*WHAT TO PRODUCE*.
All lines in the records below that hold "computer" are to be shown.

Stored items from a collection
━━━━━━━━━━━━━━━━
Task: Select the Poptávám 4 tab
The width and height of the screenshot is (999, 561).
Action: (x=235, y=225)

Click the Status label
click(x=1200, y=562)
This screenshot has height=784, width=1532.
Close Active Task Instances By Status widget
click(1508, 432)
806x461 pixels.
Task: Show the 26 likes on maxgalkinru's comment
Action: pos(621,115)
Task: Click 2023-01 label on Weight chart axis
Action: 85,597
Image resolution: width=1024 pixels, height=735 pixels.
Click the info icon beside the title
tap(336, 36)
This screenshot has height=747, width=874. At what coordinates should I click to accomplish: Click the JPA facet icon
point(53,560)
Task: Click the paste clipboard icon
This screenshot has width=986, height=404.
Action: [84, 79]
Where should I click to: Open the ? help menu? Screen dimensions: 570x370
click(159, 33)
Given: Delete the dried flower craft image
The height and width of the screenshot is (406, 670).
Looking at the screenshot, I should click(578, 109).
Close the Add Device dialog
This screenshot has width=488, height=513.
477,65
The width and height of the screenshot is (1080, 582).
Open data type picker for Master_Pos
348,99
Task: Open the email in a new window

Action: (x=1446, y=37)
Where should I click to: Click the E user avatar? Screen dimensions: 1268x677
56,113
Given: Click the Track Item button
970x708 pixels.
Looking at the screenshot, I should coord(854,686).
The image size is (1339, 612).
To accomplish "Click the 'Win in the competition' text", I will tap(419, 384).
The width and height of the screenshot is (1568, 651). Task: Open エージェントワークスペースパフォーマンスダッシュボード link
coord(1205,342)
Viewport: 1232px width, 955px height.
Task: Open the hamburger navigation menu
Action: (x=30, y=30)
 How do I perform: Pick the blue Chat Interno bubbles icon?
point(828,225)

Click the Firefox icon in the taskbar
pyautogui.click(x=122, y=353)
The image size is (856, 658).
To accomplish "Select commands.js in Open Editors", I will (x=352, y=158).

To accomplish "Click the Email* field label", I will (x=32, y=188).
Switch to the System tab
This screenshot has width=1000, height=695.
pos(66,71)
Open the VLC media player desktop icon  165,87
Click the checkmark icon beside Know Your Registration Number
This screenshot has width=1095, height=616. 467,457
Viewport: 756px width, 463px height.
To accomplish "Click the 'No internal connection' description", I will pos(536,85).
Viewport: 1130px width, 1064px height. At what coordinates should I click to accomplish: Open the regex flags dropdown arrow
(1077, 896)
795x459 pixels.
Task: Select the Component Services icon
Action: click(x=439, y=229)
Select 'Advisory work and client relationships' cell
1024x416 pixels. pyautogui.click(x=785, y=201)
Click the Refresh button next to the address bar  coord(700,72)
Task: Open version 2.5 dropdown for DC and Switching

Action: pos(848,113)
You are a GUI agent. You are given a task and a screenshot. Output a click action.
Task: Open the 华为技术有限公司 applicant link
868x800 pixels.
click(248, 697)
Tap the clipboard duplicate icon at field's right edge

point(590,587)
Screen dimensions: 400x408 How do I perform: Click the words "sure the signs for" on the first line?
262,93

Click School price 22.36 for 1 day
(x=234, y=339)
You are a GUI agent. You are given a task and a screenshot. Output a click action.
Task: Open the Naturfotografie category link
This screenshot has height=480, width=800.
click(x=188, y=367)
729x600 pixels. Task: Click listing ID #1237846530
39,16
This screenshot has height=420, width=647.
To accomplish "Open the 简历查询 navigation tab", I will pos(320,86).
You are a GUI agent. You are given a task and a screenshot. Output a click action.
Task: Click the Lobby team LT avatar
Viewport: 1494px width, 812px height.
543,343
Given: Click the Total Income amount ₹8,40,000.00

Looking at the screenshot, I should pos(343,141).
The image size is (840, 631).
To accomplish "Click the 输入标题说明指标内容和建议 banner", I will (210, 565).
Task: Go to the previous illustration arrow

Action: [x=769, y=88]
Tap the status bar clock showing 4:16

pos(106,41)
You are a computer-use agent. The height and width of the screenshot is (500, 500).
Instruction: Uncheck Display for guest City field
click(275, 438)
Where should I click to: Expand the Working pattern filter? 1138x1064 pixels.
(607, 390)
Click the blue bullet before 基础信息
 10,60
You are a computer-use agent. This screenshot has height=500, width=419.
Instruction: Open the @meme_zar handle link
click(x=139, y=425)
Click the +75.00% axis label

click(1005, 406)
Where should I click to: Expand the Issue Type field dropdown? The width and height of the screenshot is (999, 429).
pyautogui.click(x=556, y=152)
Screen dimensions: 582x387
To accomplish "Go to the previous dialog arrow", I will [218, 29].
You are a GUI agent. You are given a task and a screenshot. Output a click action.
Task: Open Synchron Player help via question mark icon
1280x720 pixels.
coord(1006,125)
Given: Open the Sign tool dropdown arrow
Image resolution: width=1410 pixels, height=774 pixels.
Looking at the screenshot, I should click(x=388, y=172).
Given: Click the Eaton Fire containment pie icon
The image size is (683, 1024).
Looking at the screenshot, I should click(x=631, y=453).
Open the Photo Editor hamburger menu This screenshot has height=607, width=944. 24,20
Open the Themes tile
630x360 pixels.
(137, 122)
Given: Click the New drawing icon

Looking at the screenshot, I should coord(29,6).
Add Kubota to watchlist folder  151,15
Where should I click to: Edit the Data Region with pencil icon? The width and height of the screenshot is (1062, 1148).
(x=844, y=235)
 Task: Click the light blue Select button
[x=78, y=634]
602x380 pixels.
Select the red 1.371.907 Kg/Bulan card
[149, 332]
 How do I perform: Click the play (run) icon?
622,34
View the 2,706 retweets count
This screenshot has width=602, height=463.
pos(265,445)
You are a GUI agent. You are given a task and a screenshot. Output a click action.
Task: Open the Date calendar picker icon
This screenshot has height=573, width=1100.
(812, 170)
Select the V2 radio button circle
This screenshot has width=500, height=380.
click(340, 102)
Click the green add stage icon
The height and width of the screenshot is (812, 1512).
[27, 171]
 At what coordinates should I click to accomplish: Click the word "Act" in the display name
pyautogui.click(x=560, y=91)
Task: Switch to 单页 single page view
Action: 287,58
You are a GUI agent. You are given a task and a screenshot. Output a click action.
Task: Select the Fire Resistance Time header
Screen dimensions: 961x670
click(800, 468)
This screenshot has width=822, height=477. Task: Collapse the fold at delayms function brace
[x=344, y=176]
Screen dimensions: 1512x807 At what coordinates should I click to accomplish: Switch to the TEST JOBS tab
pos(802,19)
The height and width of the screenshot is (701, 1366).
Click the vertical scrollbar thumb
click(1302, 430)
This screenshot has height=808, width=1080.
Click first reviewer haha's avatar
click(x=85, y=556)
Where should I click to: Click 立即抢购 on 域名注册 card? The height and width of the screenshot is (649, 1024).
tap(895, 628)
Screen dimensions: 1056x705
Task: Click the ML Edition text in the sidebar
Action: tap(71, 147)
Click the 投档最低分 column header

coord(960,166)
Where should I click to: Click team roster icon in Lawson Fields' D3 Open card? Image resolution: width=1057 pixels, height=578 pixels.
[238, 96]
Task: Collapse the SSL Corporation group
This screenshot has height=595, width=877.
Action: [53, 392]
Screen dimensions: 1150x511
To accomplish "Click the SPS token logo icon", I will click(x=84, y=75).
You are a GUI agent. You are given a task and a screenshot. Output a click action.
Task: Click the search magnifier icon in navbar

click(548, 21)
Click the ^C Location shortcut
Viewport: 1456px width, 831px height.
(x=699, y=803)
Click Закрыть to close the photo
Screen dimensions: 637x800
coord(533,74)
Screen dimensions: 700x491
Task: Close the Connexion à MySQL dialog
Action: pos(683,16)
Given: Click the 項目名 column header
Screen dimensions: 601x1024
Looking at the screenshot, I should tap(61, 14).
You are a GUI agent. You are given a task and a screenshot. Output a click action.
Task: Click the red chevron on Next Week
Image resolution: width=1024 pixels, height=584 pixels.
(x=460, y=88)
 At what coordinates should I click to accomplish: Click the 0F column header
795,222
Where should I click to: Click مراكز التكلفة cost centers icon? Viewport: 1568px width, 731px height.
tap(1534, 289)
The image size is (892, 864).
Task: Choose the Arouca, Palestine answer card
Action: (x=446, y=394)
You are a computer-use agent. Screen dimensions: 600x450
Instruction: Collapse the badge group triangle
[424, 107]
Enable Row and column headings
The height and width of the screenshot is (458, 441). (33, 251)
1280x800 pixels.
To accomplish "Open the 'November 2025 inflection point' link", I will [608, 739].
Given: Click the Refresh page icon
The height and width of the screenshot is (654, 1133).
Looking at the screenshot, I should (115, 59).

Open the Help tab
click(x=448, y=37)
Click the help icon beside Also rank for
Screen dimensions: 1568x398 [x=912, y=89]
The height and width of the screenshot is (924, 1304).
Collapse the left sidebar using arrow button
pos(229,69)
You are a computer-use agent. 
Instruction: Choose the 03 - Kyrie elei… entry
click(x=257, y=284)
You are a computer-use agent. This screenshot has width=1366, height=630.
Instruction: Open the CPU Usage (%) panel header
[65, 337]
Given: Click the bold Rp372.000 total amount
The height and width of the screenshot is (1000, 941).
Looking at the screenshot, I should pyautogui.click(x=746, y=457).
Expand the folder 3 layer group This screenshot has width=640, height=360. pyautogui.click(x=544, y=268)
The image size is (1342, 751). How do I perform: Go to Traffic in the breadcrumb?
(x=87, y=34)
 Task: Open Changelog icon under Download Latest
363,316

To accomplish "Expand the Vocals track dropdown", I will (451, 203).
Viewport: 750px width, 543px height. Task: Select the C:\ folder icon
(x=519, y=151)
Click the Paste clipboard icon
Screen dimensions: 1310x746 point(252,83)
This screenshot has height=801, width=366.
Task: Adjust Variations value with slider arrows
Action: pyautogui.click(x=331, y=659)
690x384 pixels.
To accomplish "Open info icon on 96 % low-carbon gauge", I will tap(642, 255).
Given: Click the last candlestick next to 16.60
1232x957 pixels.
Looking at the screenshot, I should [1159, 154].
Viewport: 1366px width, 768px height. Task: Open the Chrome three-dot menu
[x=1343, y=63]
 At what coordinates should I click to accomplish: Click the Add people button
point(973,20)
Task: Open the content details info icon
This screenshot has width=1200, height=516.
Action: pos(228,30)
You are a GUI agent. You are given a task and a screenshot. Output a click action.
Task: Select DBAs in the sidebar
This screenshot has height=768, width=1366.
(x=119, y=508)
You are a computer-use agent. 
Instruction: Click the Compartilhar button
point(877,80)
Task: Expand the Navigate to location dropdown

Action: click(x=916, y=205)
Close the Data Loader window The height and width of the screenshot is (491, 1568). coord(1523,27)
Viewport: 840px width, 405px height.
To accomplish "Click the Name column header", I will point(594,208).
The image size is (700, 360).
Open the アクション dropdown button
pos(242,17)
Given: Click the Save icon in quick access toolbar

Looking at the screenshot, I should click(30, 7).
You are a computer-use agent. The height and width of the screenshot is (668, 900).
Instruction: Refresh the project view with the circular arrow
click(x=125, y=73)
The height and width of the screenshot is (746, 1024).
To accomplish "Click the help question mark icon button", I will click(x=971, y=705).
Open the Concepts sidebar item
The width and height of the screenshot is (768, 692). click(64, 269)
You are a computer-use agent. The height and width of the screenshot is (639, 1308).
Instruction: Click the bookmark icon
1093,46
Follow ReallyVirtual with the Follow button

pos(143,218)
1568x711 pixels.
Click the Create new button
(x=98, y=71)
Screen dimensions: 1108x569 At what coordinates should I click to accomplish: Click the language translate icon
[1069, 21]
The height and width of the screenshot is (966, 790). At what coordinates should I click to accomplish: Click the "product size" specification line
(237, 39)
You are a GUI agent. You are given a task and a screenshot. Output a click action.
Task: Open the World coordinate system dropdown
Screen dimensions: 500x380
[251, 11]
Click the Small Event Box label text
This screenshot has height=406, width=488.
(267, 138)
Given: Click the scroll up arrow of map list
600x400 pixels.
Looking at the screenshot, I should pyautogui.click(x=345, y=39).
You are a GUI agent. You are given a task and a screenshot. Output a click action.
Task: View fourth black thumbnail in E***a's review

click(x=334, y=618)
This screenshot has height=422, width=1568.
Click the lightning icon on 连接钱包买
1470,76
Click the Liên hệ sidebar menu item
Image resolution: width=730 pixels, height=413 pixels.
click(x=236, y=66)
━━━━━━━━━━━━━━━━
*RESULT OF THIS EXERCISE*.
You are a computer-use agent. The height and width of the screenshot is (500, 500).
You are a computer-use agent. This screenshot has height=500, width=419.
You are a computer-use agent. Screen dimensions: 600x450
You are a computer-use agent. 
You are a computer-use agent. This screenshot has width=1366, height=630.
You are a computer-use agent. 
You are a computer-use agent. The height and width of the screenshot is (668, 900).
You are a computer-use agent. The height and width of the screenshot is (639, 1308).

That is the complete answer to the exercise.